- 38 -
In 1987, the parties stipulated the unexplained bank
deposits were $36,088. They also stipulated items of income and
deductions such that petitioner's taxable income in 1987 upon
which the deficiency is calculated is $30,082.
ii. Fraudulent intent
The Code does not specifically define fraudulent intent.
However, courts have developed a working definition of fraudulent
intent as the "`actual, intentional wrongdoing, and the intent
required is the specific purpose to evade a tax believed to be
owing'". Estate of Temple v. Commissioner, 67 T.C. 143, 159
(1976) (quoting Mitchell v. Commissioner, 118 F.2d 308, 310 (5th
Cir. 1941), revg. 40 B.T.A. 424 (1939)); see also Chin v.

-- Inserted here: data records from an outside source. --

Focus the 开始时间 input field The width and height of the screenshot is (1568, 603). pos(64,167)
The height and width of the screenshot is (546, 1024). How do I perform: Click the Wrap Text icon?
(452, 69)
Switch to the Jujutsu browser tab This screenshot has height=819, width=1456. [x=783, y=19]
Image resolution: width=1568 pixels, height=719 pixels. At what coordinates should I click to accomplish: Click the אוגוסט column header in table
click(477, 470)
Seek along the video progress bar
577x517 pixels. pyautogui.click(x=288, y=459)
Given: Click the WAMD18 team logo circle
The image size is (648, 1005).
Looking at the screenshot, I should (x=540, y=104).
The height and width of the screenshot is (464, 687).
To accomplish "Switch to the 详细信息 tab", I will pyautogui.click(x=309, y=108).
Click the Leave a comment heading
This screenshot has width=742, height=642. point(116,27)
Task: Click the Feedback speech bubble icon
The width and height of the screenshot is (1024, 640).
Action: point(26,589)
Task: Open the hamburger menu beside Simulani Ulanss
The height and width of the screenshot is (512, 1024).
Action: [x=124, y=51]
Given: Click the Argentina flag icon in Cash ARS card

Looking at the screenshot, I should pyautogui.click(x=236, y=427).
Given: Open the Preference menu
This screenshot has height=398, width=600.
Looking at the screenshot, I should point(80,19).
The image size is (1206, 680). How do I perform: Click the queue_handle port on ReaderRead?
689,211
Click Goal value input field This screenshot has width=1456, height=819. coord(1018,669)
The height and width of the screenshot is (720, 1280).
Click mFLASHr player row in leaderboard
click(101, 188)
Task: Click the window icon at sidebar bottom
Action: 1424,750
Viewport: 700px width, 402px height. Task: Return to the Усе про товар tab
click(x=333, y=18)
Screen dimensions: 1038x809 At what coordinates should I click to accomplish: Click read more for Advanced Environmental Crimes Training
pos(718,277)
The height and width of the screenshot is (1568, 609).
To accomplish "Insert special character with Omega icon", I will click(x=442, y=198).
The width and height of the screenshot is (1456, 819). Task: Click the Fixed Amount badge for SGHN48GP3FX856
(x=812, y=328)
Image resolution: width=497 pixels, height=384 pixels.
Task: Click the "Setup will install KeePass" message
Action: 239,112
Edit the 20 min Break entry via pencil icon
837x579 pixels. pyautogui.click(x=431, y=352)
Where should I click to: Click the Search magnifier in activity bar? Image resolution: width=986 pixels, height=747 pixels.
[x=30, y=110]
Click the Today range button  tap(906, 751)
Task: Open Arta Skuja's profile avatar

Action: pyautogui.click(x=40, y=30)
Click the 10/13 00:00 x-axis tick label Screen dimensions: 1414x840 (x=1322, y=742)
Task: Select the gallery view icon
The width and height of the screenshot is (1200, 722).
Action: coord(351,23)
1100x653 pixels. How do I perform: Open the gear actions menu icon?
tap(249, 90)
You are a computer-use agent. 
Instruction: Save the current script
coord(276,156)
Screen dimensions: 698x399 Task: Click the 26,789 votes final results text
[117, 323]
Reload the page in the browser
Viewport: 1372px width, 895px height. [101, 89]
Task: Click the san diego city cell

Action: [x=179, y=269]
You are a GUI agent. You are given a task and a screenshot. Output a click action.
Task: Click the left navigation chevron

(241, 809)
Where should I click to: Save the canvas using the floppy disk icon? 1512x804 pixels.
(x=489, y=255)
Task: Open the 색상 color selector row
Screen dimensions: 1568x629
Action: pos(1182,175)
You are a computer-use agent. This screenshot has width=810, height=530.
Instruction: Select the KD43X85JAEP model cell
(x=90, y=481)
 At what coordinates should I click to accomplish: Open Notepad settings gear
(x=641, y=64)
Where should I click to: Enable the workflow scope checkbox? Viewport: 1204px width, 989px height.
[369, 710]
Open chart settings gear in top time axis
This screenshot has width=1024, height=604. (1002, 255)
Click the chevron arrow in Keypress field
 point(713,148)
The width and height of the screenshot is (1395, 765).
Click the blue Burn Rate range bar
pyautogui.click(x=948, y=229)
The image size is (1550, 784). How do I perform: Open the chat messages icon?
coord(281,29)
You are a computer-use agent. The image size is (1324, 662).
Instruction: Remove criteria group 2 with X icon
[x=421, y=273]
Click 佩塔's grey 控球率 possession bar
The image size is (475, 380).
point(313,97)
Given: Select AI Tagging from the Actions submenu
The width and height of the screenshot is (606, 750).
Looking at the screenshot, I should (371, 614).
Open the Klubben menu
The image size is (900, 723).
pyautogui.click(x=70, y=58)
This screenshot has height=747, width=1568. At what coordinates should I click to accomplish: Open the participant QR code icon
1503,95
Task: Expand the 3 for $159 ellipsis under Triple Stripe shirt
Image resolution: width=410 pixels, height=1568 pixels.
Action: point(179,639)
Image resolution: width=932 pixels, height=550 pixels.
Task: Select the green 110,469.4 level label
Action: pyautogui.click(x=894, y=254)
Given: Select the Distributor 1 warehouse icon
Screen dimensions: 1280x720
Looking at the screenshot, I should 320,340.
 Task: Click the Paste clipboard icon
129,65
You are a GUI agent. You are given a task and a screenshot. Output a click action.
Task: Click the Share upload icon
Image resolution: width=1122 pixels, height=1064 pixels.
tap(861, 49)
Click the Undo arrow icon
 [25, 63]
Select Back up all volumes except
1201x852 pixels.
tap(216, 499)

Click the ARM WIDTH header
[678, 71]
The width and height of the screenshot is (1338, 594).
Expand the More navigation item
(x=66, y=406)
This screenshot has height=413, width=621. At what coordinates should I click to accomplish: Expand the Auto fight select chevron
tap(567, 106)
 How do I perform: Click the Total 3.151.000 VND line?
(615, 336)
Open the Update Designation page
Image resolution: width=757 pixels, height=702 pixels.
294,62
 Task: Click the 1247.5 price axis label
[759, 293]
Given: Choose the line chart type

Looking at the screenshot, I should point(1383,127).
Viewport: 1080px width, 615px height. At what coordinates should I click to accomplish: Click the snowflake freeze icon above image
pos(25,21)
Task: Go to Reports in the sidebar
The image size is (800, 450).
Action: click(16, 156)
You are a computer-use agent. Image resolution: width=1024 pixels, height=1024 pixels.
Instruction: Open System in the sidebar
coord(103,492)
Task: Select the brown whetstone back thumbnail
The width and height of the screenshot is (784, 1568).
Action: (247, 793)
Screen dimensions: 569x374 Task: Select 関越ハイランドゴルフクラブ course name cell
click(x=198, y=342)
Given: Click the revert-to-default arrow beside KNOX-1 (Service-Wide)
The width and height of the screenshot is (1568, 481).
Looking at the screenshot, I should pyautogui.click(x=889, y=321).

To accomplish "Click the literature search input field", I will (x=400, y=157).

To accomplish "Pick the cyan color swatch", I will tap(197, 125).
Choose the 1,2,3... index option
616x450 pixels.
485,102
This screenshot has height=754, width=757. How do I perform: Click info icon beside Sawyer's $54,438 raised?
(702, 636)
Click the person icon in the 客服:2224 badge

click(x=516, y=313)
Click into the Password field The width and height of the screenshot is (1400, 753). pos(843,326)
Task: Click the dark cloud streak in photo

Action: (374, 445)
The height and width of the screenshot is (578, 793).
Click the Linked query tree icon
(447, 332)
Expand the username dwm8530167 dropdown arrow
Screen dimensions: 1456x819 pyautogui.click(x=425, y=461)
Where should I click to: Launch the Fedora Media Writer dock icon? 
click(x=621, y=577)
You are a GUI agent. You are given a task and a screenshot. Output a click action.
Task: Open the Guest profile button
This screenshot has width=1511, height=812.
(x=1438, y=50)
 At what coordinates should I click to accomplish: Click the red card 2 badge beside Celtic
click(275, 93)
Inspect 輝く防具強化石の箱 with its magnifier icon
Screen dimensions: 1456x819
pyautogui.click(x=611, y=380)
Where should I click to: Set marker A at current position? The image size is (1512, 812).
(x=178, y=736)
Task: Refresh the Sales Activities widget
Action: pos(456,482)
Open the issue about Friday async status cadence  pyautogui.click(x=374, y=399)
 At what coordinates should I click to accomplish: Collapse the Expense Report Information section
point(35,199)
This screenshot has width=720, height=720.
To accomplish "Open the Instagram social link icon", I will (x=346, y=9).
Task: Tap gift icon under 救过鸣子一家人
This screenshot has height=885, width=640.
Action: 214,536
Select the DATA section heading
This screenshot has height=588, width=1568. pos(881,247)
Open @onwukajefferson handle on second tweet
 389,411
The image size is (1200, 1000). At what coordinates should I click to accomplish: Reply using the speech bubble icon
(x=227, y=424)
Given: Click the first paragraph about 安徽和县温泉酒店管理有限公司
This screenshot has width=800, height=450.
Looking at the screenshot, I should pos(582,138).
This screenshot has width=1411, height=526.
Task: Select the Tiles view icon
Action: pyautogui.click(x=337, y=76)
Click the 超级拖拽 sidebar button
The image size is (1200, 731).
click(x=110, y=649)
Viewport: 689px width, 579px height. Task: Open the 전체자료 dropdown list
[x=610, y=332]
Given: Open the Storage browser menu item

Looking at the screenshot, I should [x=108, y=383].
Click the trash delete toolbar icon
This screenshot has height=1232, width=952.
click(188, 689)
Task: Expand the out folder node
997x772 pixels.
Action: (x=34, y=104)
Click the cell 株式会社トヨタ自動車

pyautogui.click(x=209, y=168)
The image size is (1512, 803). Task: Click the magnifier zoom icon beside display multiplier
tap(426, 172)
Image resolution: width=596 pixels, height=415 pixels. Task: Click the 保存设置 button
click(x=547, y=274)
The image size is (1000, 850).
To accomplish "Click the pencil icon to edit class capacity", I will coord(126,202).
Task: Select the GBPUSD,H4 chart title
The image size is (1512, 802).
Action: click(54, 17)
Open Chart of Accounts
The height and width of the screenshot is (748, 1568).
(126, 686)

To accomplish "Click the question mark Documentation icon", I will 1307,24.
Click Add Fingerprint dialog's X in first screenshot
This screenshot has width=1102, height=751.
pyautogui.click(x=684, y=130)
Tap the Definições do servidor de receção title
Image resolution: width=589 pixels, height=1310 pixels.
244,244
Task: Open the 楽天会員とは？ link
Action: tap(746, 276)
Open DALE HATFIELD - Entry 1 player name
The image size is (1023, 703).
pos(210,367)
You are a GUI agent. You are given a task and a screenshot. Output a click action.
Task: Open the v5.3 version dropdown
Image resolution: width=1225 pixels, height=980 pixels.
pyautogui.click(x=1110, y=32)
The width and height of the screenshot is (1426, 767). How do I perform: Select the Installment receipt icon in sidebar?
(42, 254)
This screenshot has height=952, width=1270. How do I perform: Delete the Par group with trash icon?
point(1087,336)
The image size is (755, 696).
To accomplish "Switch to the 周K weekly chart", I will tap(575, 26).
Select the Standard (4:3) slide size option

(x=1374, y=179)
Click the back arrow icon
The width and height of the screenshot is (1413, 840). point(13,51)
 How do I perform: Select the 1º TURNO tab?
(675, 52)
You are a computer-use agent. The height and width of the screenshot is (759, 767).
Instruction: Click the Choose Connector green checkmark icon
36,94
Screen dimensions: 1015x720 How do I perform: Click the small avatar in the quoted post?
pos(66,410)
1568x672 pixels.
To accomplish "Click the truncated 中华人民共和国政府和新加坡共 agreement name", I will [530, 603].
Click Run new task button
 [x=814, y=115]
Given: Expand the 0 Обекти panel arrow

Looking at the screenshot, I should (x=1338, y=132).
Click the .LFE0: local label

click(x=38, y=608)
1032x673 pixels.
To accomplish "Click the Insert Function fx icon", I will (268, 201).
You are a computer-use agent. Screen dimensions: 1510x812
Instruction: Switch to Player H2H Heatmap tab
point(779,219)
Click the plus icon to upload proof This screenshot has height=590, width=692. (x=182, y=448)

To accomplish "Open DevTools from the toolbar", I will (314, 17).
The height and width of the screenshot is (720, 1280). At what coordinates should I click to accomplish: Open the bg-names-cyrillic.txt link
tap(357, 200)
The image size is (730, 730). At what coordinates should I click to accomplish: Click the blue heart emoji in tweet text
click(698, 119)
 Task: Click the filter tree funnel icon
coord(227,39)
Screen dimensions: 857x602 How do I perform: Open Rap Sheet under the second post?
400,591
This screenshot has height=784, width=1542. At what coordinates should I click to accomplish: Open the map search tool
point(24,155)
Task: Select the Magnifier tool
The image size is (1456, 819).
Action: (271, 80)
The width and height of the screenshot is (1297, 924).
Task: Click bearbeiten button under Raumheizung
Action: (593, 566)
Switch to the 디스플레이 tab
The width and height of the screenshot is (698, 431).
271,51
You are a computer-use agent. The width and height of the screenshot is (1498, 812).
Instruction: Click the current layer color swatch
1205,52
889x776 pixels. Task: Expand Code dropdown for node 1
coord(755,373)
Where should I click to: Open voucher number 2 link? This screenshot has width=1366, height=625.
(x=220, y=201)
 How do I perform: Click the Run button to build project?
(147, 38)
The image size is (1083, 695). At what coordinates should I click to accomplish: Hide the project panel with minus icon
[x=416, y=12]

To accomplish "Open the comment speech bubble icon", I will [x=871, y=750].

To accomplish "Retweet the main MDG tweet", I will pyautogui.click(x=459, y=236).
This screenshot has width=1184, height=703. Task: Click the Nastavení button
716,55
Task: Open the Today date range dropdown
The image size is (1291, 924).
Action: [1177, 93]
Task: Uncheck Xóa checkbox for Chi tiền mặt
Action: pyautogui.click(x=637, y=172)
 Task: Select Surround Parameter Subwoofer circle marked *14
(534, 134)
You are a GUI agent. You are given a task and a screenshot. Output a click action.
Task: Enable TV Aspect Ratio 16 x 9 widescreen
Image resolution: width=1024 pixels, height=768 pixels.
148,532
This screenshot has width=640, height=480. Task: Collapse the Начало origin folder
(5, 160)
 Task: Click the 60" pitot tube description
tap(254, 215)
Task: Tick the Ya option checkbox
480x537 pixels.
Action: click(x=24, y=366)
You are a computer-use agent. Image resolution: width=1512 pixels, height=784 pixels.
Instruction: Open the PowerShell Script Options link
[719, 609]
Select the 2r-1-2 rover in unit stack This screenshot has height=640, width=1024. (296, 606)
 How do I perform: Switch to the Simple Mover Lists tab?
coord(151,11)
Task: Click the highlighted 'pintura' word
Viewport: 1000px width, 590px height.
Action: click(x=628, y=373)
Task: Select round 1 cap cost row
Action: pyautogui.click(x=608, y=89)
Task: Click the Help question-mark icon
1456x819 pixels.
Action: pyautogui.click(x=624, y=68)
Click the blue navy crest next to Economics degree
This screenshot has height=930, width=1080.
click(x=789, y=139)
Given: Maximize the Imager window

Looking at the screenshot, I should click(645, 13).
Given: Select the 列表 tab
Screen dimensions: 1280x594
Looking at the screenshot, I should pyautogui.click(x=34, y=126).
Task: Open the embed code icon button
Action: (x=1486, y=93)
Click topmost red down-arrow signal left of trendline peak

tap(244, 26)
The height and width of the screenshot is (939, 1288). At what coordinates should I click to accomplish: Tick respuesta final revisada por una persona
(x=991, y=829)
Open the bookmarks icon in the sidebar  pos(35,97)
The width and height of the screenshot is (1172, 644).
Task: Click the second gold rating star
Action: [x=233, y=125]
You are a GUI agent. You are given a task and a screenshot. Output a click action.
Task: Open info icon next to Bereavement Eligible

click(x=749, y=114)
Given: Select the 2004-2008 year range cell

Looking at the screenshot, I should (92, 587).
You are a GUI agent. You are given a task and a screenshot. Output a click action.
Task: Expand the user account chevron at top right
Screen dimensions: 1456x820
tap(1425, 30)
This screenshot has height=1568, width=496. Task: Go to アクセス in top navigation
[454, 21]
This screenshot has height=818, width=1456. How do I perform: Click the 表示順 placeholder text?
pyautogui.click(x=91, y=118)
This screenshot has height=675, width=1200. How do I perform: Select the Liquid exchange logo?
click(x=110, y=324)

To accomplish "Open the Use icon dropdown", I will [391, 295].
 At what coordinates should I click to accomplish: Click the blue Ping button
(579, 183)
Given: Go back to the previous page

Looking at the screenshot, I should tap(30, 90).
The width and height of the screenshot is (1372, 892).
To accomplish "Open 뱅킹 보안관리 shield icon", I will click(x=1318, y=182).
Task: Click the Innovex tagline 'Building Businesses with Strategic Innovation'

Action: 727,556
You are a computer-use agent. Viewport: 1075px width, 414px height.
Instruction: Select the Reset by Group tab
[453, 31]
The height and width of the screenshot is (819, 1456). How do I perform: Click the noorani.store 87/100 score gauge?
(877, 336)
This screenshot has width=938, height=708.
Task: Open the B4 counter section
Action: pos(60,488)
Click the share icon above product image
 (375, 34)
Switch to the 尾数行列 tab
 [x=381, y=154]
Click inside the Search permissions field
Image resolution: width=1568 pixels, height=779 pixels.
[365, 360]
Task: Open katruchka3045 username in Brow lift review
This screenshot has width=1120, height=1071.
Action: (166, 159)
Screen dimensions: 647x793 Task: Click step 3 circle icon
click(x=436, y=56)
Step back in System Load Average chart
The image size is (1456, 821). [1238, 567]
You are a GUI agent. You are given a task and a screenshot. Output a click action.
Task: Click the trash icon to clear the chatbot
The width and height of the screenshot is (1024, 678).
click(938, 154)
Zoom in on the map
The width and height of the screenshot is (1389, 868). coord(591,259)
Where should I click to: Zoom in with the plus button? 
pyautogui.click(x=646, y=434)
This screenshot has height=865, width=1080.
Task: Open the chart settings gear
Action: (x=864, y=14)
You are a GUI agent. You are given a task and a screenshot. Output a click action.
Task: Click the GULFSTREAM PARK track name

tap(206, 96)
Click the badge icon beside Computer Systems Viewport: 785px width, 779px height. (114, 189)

Commissioner, T.C. Memo. 1994-54.
Fraudulent intent may never be imputed or assumed, but must
be proven by independent evidence. Recklitis v. Commissioner,
supra at 909-910 (citing Beaver v. Commissioner, 55 T.C. 85, 92
(1970)); see also Rowlee v. Commissioner, 80 T.C. 1111, 1123
(1983); Stone v. Commissioner, 56 T.C. 213, 224 (1971). Because
direct proof is often difficult to obtain, respondent may use
circumstantial evidence. Spies v. United States, 317 U.S. 492,
499 (1943); Stephenson v. Commissioner, 79 T.C. 995, 1005-1006
(1982), affd. 748 F.2d 331 (6th Cir. 1984); see also Powell v.
Granquist, 252 F.2d 56, 61 (9th Cir. 1958); Gajewski v.
Commissioner, 67 T.C. 181, 200 (1976), affd. without published
opinion 578 F.2d 1383 (8th Cir. 1978).